Die Jungsozialisten wollen Superreiche mit ihrer Erbschaftssteuer-Initiative so richtig zur Kasse bitten. Ab einem Freibetrag von 50 Millionen Franken soll künftig die Hälfte jedes weiteren, geerbten Frankens, an den Staat gehen. Der Abstimmungskampf ist bereits in vollem Gang. Unternehmer und Ökonomen warnen vor den fatalen Folgen einer Annahme der Initiative. Ökonom Volker Grossmann (53) sieht die Vorlage deutlich entspannter. Er ist Wirtschaftsprofessor an der Universität Freiburg und forscht seit Jahrzehnten zu Themen wie sozialer Ungleichheit und Erbschaftssteuer. Er hält einen Steuersatz von 50 Prozent für Erbschaften bei sehr Reichen aus Sicht der Gesamtgesellschaft für ideal.

BLICK: Herr Grossmann, die Erbschaftssteuer für Superreiche soll von 0 auf 50 Prozent hochschiessen. Das ist radikal.

Aufgaben:
1. Beantworte zum Textauszug über die Erbschaftssteuer-Initiative:
(a) Ab welchem Freibetrag soll die Hälfte jedes weiteren geerbten Frankens an den Staat gehen?
(b) An welcher Universität lehrt Volker Grossmann?
(c) Von wie viel auf wie viel Prozent soll die Erbschaftssteuer für Superreiche laut der Frage von BLICK steigen?
2. Benenne im Textauszug zur Erbschaftssteuer-Initiative „Superreiche“ in „Vermögende“ um und gib dabei den Abschnitt zwischen „Die Jungsozialisten wollen“ und „Das ist radikal.“, beide eingeschlossen, wieder.
3. Führe das Interview zur Erbschaftssteuer-Initiative über seinen letzten Satz hinaus fort.
Das Material ist hierfür ohne Belang.

Bereitgestelltes Material:
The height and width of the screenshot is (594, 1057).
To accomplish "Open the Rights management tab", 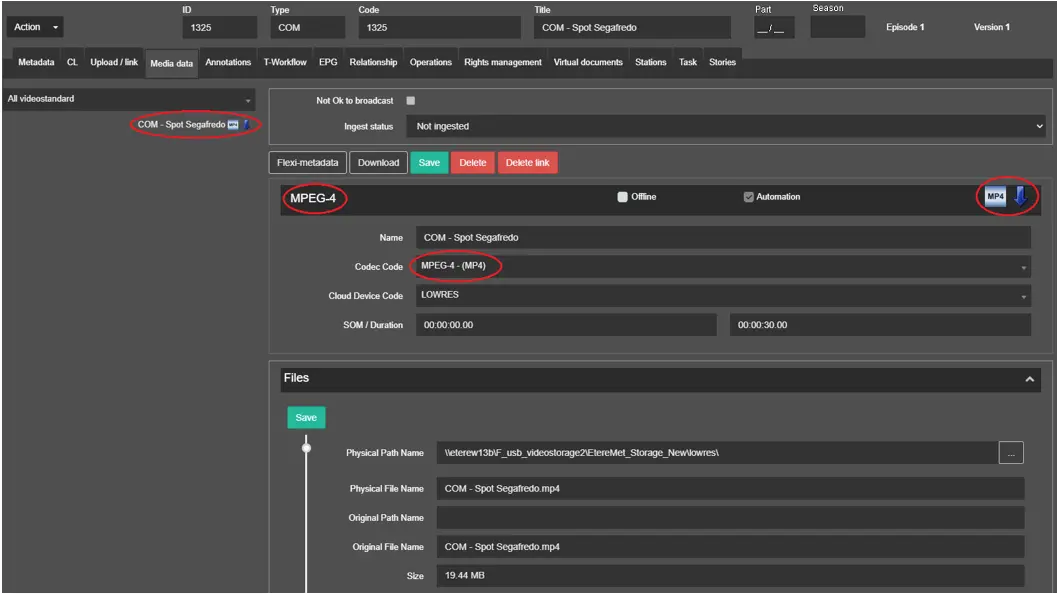I will coord(502,62).
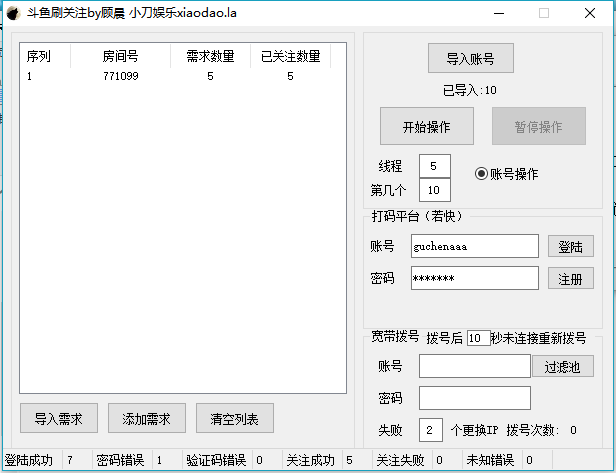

Antworten der Reihe nach:
1.
(a) Ab 50 Millionen Franken.
(b) An der Universität Freiburg.
(c) Von 0 auf 50 Prozent.

2.
Die Jungsozialisten wollen Vermögende mit ihrer Erbschaftssteuer-Initiative so richtig zur Kasse bitten. Ab einem Freibetrag von 50 Millionen Franken soll künftig die Hälfte jedes weiteren, geerbten Frankens, an den Staat gehen. Der Abstimmungskampf ist bereits in vollem Gang. Unternehmer und Ökonomen warnen vor den fatalen Folgen einer Annahme der Initiative. Ökonom Volker Grossmann (53) sieht die Vorlage deutlich entspannter. Er ist Wirtschaftsprofessor an der Universität Freiburg und forscht seit Jahrzehnten zu Themen wie sozialer Ungleichheit und Erbschaftssteuer. Er hält einen Steuersatz von 50 Prozent für Erbschaften bei sehr Reichen aus Sicht der Gesamtgesellschaft für ideal.

BLICK: Herr Grossmann, die Erbschaftssteuer für Vermögende soll von 0 auf 50 Prozent hochschiessen. Das ist radikal.

3.
Volker Grossmann: Eine Erbschaftssteuer von 50 Prozent ab einem hohen Freibetrag ist aus Sicht der Optimalsteuerliteratur weder radikal noch kommunistisch, sie ist nicht mal besonders hoch. Wir sprechen hier von leistungslosen Vermögensübertragungen. Die einzige Frage ist deshalb, inwieweit mit einer Erbschaftssteuer eine unternehmerische Tätigkeit eingeschränkt wird, die gesellschaftlich wünschenswert ist. Wenn das nur in geringem Masse der Fall ist, profitieren fast alle von einer Erbschaftssteuer für besonders Vermögende. Diese ist wesentlich dafür, dass die Vermögensverteilung nicht aufgrund von Erbschaften immer ungleicher wird.

Unternehmer wie Stadler-Rail-Patron Peter Spuhler (65) haben bereits angedroht, die Schweiz zu verlassen. Seine Erben müssten sonst einen Teil des Unternehmens verkaufen, damit sie die Erbschaftssteuer bezahlen könnten.
Das ist möglich, muss aber nicht sein. Familienunternehmen können sich neu verschulden. Läuft die Firma gut, gibt es keinen Grund, warum die nächste Generation nicht einen Kredit aufnehmen muss, um die Firma weiterzuführen. Mit einer Stundung könnte die Bezahlung der Steuer auch in die Zukunft verlegt werden, damit die Erben kein Liquiditätsproblem kriegen. Die Unternehmen bleiben damit intakt. Das Gleiche gilt auch, wenn im Falle einer Aktiengesellschaft ein Teil der Aktien verkauft wird.

Gemäss Ökonom Volker Grossmann ist ein Steuersatz von 50 Prozent für Erbschaften bei sehr Reichen aus Sicht der Gesamtgesellschaft ideal.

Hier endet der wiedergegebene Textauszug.